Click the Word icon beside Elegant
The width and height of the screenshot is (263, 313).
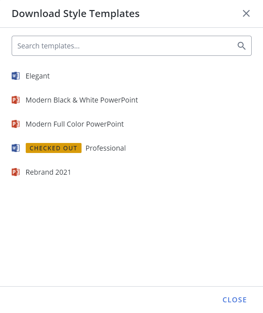[x=16, y=76]
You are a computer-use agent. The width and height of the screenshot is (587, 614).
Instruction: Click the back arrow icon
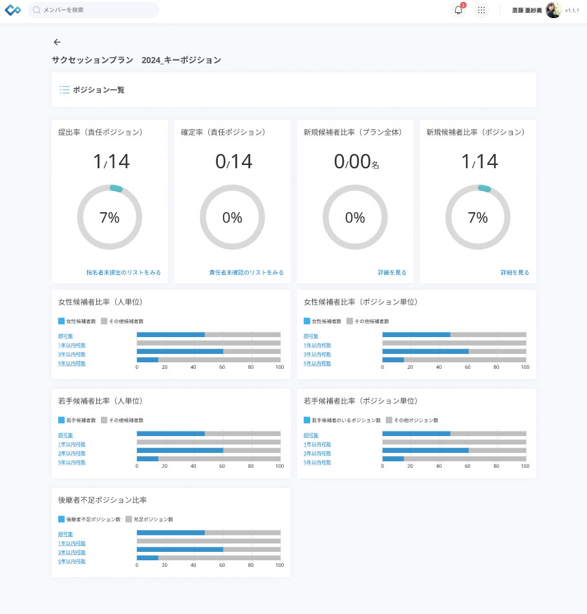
+---+
Objective
Copy the entries above word for word, leaving out the pictures.

Answer to this problem
Click the Word icon beside Elegant
The width and height of the screenshot is (263, 313).
[x=16, y=76]
You are a computer-use agent. The width and height of the screenshot is (587, 614).
Instruction: Click the back arrow icon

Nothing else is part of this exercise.